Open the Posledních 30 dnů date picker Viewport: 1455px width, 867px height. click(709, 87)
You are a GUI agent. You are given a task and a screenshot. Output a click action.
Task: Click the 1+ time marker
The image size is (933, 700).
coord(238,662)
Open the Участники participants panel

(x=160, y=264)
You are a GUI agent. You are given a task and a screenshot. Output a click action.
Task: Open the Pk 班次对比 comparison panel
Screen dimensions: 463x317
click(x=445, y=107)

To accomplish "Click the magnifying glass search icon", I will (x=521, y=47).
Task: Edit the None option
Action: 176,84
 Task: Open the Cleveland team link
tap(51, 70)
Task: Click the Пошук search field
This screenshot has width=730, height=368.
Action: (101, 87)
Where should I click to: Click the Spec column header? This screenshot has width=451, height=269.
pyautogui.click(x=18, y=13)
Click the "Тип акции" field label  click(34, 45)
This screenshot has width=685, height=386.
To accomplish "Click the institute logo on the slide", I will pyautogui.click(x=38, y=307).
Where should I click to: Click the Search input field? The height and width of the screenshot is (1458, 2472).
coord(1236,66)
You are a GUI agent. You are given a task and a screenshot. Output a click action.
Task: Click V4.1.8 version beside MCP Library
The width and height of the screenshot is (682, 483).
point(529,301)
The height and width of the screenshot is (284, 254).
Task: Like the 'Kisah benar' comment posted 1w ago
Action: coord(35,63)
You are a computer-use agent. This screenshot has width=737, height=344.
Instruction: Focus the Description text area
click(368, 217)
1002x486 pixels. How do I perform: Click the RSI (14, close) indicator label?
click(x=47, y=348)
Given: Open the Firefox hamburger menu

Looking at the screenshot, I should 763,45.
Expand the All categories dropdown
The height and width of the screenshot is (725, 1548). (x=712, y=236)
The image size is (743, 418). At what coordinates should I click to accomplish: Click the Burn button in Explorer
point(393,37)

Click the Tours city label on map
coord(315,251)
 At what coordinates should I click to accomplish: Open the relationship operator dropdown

* TO DO *
Repeat the data verbatim.

* EXERCISE SOLUTION *
Open the Posledních 30 dnů date picker Viewport: 1455px width, 867px height. click(709, 87)
You are a GUI agent. You are given a task and a screenshot. Output a click action.
Task: Click the 1+ time marker
The image size is (933, 700).
coord(238,662)
Open the Участники participants panel

(x=160, y=264)
You are a GUI agent. You are given a task and a screenshot. Output a click action.
Task: Open the Pk 班次对比 comparison panel
Screen dimensions: 463x317
click(x=445, y=107)

To accomplish "Click the magnifying glass search icon", I will (x=521, y=47).
Task: Edit the None option
Action: 176,84
 Task: Open the Cleveland team link
tap(51, 70)
Task: Click the Пошук search field
This screenshot has width=730, height=368.
Action: (101, 87)
Where should I click to: Click the Spec column header? This screenshot has width=451, height=269.
pyautogui.click(x=18, y=13)
Click the "Тип акции" field label  click(34, 45)
This screenshot has width=685, height=386.
To accomplish "Click the institute logo on the slide", I will pyautogui.click(x=38, y=307).
Where should I click to: Click the Search input field? The height and width of the screenshot is (1458, 2472).
coord(1236,66)
You are a GUI agent. You are given a task and a screenshot. Output a click action.
Task: Click V4.1.8 version beside MCP Library
The width and height of the screenshot is (682, 483).
point(529,301)
The height and width of the screenshot is (284, 254).
Task: Like the 'Kisah benar' comment posted 1w ago
Action: coord(35,63)
You are a computer-use agent. This screenshot has width=737, height=344.
Instruction: Focus the Description text area
click(368, 217)
1002x486 pixels. How do I perform: Click the RSI (14, close) indicator label?
click(x=47, y=348)
Given: Open the Firefox hamburger menu

Looking at the screenshot, I should 763,45.
Expand the All categories dropdown
The height and width of the screenshot is (725, 1548). (x=712, y=236)
The image size is (743, 418). At what coordinates should I click to accomplish: Click the Burn button in Explorer
point(393,37)

Click the Tours city label on map
coord(315,251)
 At what coordinates should I click to accomplish: Open the relationship operator dropdown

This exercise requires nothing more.